I'm probably not seeing something obvious here but don't believe np.apply_along_axis
or np.apply_over_axes
is what I'm looking for. Say I have the following two arrays:
arr1 = np.random.randn(10, 5)
arr2 = np.random.randn(10, )
And the following function:
def coefs(x, y):
return np.dot(np.linalg.inv(np.dot(x.T, x)), np.dot(x.T, y))
# the vector of coefficients in a multiple linear regression
Calling this on arr1
and arr2
works smoothly as it should:
coefs(arr1, arr2)
Out[111]: array([-0.19474836, -0.50797551, 0.82903805, 0.06332607, -0.26985597])
However, suppose instead of the 1- or 2d arrays I have two 3d arrays:
arr3 = np.array([arr1[:-1], arr1[1:]])
arr4 = np.array([arr2[:-1], arr2[1:]])
As expected, if I apply the function here I get
coefs(arr3, arr4)
Traceback (most recent call last):
File "<ipython-input-127-4a3e7df02cda>", line 1, in <module>
coefs(arr3, arr4)
File "<ipython-input-124-7532b8516784>", line 2, in coefs
return np.dot(np.linalg.inv(np.dot(x.T, x)), np.dot(x.T, y))
ValueError: shapes (5,9,2) and (2,9,5) not aligned: 2 (dim 2) != 9 (dim 1)
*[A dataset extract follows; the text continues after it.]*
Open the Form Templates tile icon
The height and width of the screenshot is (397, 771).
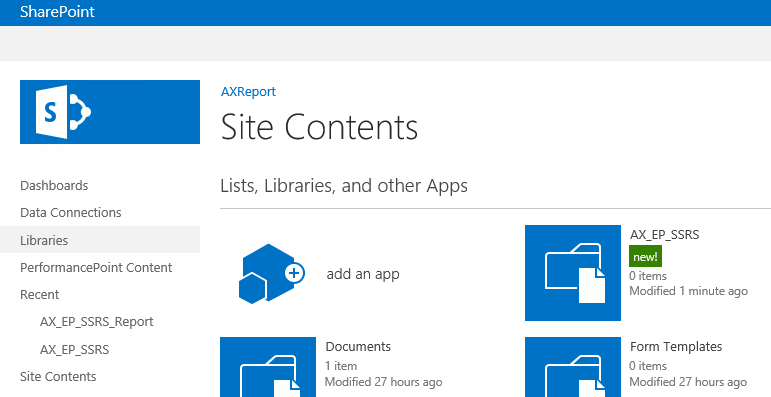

...because NumPy is treating each array as an object as it should. What I want to do instead is apply the coefs()
function to each of the 2 elements along the 0 axis of the arrays, element-wise. Here's a crude way of doing this:
tgt = []
for i, j in zip(arr3, arr4):
tgt.append(coefs(i, j))
np.array(tgt)
Out[136]:
array([[-0.34328006, -0.99116672, 1.42757897, -0.06687851, -0.44669182],
[ 0.44494495, -0.58017705, 0.75825944, 0.18795889, 0.4560851 ]])
My question is, is there a more efficient and pythonic way of doing this than using zip and iterating over, as above? Basically, given two input arrays of shape (2, n, k) and (2, n), I want the array that is returned to be of shape (2, k). Thanks.